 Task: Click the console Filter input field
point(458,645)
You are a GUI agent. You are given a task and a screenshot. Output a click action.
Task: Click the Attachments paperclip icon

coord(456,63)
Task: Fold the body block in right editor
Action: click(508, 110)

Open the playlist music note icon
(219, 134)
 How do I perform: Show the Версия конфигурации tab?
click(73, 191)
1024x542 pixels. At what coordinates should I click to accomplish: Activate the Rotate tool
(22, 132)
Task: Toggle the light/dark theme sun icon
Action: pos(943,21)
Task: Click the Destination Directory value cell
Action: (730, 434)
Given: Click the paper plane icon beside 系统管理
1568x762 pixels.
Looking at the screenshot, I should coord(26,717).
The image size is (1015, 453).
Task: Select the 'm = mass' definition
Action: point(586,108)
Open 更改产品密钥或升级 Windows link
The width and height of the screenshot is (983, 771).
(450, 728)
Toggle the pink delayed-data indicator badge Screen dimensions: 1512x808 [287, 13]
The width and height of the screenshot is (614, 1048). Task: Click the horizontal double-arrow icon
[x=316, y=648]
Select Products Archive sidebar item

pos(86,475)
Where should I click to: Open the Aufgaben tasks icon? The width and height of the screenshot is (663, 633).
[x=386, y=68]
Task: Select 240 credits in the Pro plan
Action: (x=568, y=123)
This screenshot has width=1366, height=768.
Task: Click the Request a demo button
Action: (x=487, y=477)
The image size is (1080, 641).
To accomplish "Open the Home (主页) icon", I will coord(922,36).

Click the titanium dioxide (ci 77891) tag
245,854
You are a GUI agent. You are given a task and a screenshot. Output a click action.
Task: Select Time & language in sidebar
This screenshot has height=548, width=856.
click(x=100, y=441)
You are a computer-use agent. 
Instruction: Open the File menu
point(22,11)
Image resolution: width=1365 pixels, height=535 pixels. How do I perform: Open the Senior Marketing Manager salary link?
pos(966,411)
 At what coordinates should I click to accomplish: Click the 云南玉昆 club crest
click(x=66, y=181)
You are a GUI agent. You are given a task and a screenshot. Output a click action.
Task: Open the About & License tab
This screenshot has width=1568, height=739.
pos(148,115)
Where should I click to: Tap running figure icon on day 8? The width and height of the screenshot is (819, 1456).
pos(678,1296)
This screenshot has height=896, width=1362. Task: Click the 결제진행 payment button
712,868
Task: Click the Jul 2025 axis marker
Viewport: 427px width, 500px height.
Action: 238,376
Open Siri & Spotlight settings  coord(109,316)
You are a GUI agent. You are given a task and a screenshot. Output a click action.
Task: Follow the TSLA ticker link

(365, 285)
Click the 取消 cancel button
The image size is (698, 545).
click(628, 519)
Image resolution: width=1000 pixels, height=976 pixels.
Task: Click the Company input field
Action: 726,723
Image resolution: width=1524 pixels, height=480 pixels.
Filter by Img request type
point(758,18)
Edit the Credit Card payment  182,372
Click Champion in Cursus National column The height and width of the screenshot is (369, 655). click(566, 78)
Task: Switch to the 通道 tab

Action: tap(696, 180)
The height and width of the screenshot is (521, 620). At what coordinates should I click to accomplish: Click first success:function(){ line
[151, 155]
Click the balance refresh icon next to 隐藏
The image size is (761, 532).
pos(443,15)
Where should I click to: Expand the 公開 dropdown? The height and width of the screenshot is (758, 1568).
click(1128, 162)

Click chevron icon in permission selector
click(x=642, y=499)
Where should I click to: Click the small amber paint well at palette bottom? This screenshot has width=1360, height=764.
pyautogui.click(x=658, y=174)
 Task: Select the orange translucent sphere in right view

^^^^^^^^^^^^^^^^

A faithful, complete reproduction of the listing above is requested.

 Task: Click the console Filter input field
point(458,645)
You are a GUI agent. You are given a task and a screenshot. Output a click action.
Task: Click the Attachments paperclip icon

coord(456,63)
Task: Fold the body block in right editor
Action: click(508, 110)

Open the playlist music note icon
(219, 134)
 How do I perform: Show the Версия конфигурации tab?
click(73, 191)
1024x542 pixels. At what coordinates should I click to accomplish: Activate the Rotate tool
(22, 132)
Task: Toggle the light/dark theme sun icon
Action: pos(943,21)
Task: Click the Destination Directory value cell
Action: (730, 434)
Given: Click the paper plane icon beside 系统管理
1568x762 pixels.
Looking at the screenshot, I should coord(26,717).
The image size is (1015, 453).
Task: Select the 'm = mass' definition
Action: point(586,108)
Open 更改产品密钥或升级 Windows link
The width and height of the screenshot is (983, 771).
(450, 728)
Toggle the pink delayed-data indicator badge Screen dimensions: 1512x808 [287, 13]
The width and height of the screenshot is (614, 1048). Task: Click the horizontal double-arrow icon
[x=316, y=648]
Select Products Archive sidebar item

pos(86,475)
Where should I click to: Open the Aufgaben tasks icon? The width and height of the screenshot is (663, 633).
[x=386, y=68]
Task: Select 240 credits in the Pro plan
Action: (x=568, y=123)
This screenshot has width=1366, height=768.
Task: Click the Request a demo button
Action: (x=487, y=477)
The image size is (1080, 641).
To accomplish "Open the Home (主页) icon", I will coord(922,36).

Click the titanium dioxide (ci 77891) tag
245,854
You are a GUI agent. You are given a task and a screenshot. Output a click action.
Task: Select Time & language in sidebar
This screenshot has height=548, width=856.
click(x=100, y=441)
You are a computer-use agent. 
Instruction: Open the File menu
point(22,11)
Image resolution: width=1365 pixels, height=535 pixels. How do I perform: Open the Senior Marketing Manager salary link?
pos(966,411)
 At what coordinates should I click to accomplish: Click the 云南玉昆 club crest
click(x=66, y=181)
You are a GUI agent. You are given a task and a screenshot. Output a click action.
Task: Open the About & License tab
This screenshot has width=1568, height=739.
pos(148,115)
Where should I click to: Tap running figure icon on day 8? The width and height of the screenshot is (819, 1456).
pos(678,1296)
This screenshot has height=896, width=1362. Task: Click the 결제진행 payment button
712,868
Task: Click the Jul 2025 axis marker
Viewport: 427px width, 500px height.
Action: 238,376
Open Siri & Spotlight settings  coord(109,316)
You are a GUI agent. You are given a task and a screenshot. Output a click action.
Task: Follow the TSLA ticker link

(365, 285)
Click the 取消 cancel button
The image size is (698, 545).
click(628, 519)
Image resolution: width=1000 pixels, height=976 pixels.
Task: Click the Company input field
Action: 726,723
Image resolution: width=1524 pixels, height=480 pixels.
Filter by Img request type
point(758,18)
Edit the Credit Card payment  182,372
Click Champion in Cursus National column The height and width of the screenshot is (369, 655). click(566, 78)
Task: Switch to the 通道 tab

Action: tap(696, 180)
The height and width of the screenshot is (521, 620). At what coordinates should I click to accomplish: Click first success:function(){ line
[151, 155]
Click the balance refresh icon next to 隐藏
The image size is (761, 532).
pos(443,15)
Where should I click to: Expand the 公開 dropdown? The height and width of the screenshot is (758, 1568).
click(1128, 162)

Click chevron icon in permission selector
click(x=642, y=499)
Where should I click to: Click the small amber paint well at palette bottom? This screenshot has width=1360, height=764.
pyautogui.click(x=658, y=174)
 Task: Select the orange translucent sphere in right view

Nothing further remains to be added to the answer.